What Lugosi did come to loathe was his Dracula’s cloak, which he tried ever more vigorously to shakeoff. Ultimately, he was unable to put to rest the monster he had himself created. Perhaps he could have broken the mould of the type cast if he had dared to set his aims higher. He never managed, however, to get his fellow artists and audiences to recognise him as anyone other than an impersonator of the evil Count. His appearance as the Sayer of the Law, a hairy mutant, in Island of Lost Souls stands out as one of his finest performances, albeit again in the role of a monster. It was an endless cycle of self-repetition. By then, Lugosi’s discontent had grown to a level he knew from before way back in his homeland, despite the fact that his private life seemed to have at last sorted itself out. In 1933, he married Lillian Arch, the daughter of a Hungarian immigrant, who was many years his junior. In 1938, they had a son who later became a lawyer in Los Angeles by the name of Béla Lugosi Jr. In 1939 Lugosi Sr. worked alongside Greta Garbo in Ernst Lubitsch’s immortal comedy Ninotchka, a film in which the divine Garbo was first seen laughing with abandon on the screen. Despite his superb performance in the role of the grim, strait-laced comrade Razinin, Lugosi seemed unable to find respite, continuing to fight his own demons without a moment’s peace. Like many in Hollywood then as now, he saw possible salvation in alcohol and drugs. As he slid lower and lower on the Hollywood salary scale, the family had to leave the Lugosi mansion and downsize into an apartment. Not long after, to make ends meet he was forcedto tour the country with a demeaning gig as Dracula suddenly sitting up in his coffin. His fourth marriage then ended up in divorce court in the early 1950s, and the loss shook him seriously. He went into rehab in an attempt to get his son’s mother back, but Lillian remained intractable, afraid of letting herself in for more melodrama. It was probably his trepidation about loneliness that drove Lugosi to the altar a last time, when he married one of his fans, Hope Lininger, a forty-something film editor with a caring disposition. Worn out by a series of detox treatments Lugosi then fell on hard times so profoundly though that he soon needed the support of others. Frank Sinatra was among those who helped him out from time to time.

## Recorded information
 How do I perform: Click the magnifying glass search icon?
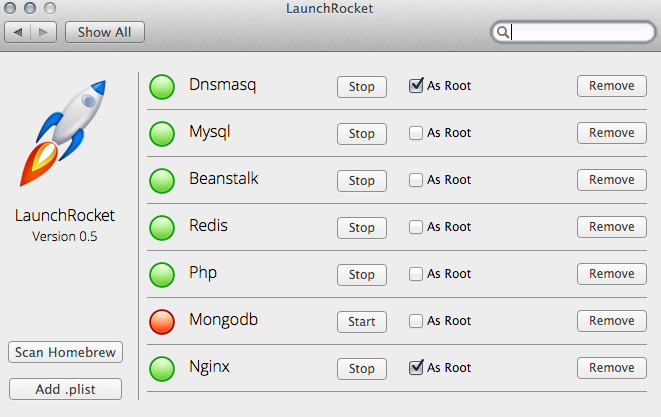[503, 33]
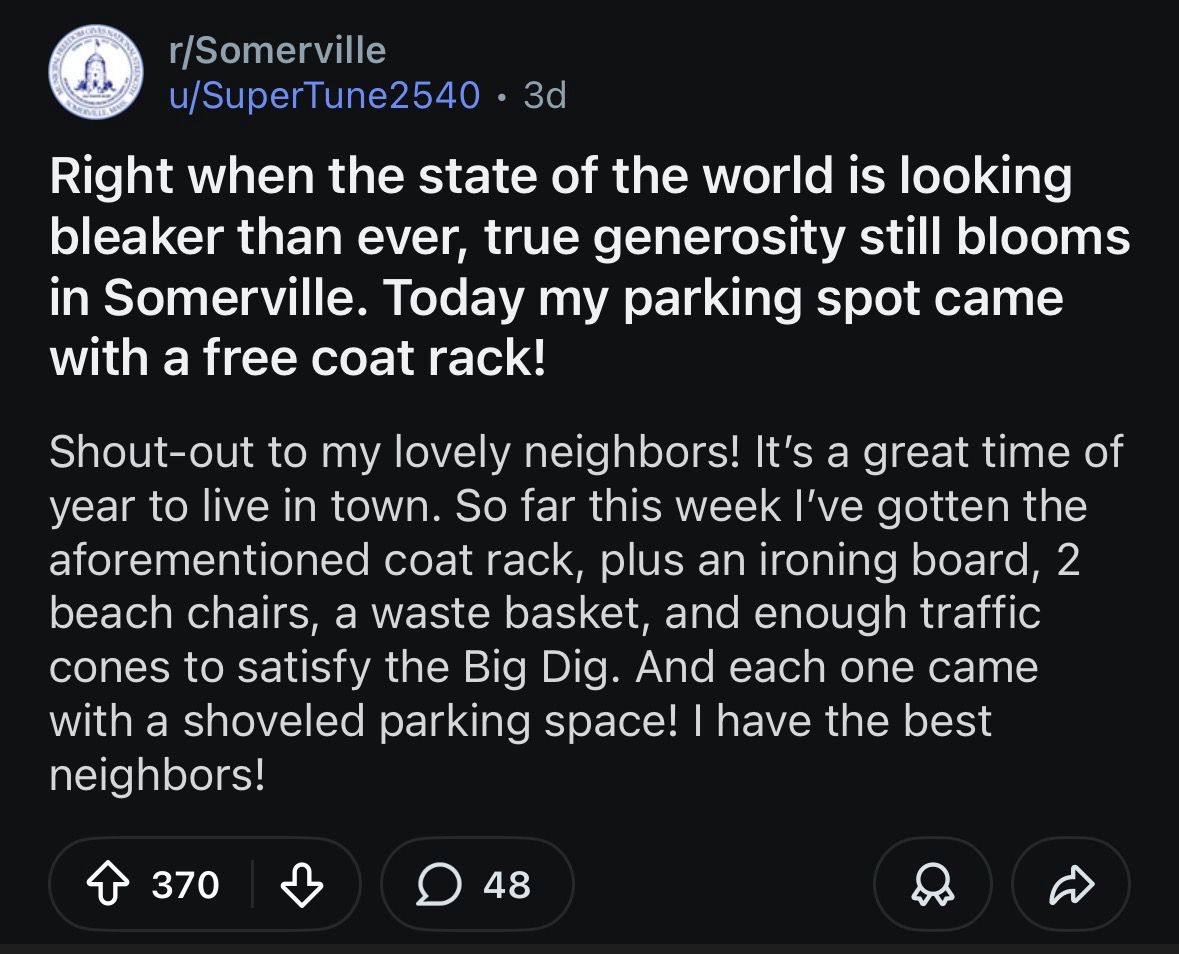View the u/SuperTune2540 user profile
Image resolution: width=1179 pixels, height=954 pixels.
(324, 95)
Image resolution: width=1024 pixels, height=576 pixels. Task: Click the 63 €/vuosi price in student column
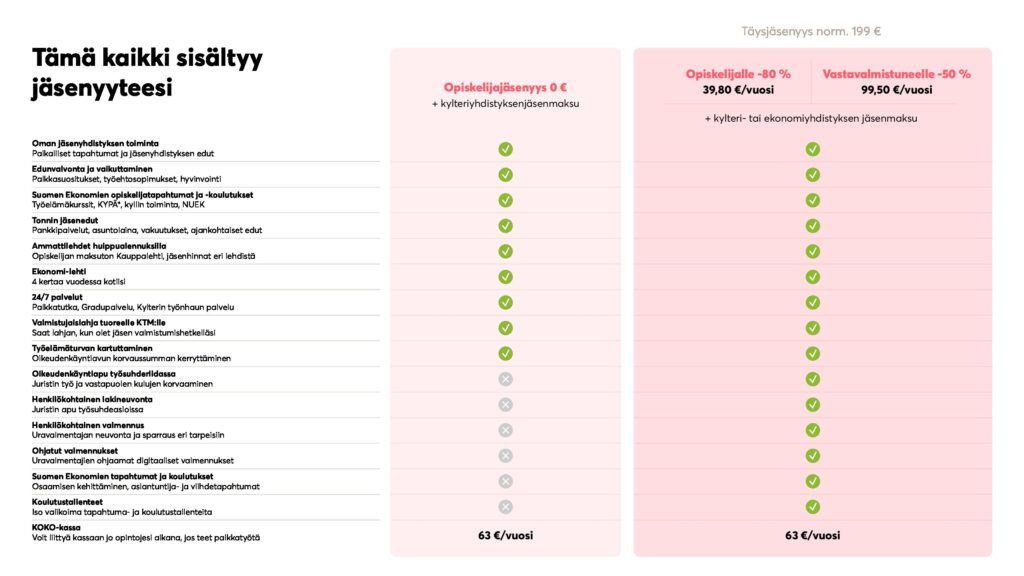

## Directions
- 1) In the passage about Lugosi, whom did he marry in 1933?
- 2) Write the next part of the passage about Lugosi's later life, picking up after its final sentence.

## Answers for this exercise
- 1) Lillian Arch, the daughter of a Hungarian immigrant.

- 2)
Lugosi had his friend, Edward D. Wood Jr., better known as “Ed Wood, the Worst Director of All Time”, to thank for his comeback to the silver screen. After Glen or Glenda and Bride of the Monster, both movies directed by Wood, Lugosi’s career ended with the film Plan 9 from Outer Space, their last undertaking together, with a title that heavily hinted at its mediocrity. Even the passing away of Lugosi did not deter the producer-director from completing the shooting. Hence, Lugosi’s last film premiered in 1959, three years after his death, allowing him, so to speak, to toss and turn in his grave. Lugosi was buried in the summer of 1956, a few weeks before his 74th birthday – dressed in his Dracula costume in honour of his last will.

His former home in Los Angeles was for a long time occupied by Johnny Depp, who impersonated Ed Wood in the eponymous 1994 movie. Martin Landau’s evocative portrayal of an old and embittered Lugosi in the Ed Wood film earned him an Academy Award. Back in his homeland, Lugosi’s tormented soul was explored by Iván Darvas in Péter Müller’s play, directed for the Madách Theatre by István Szabó.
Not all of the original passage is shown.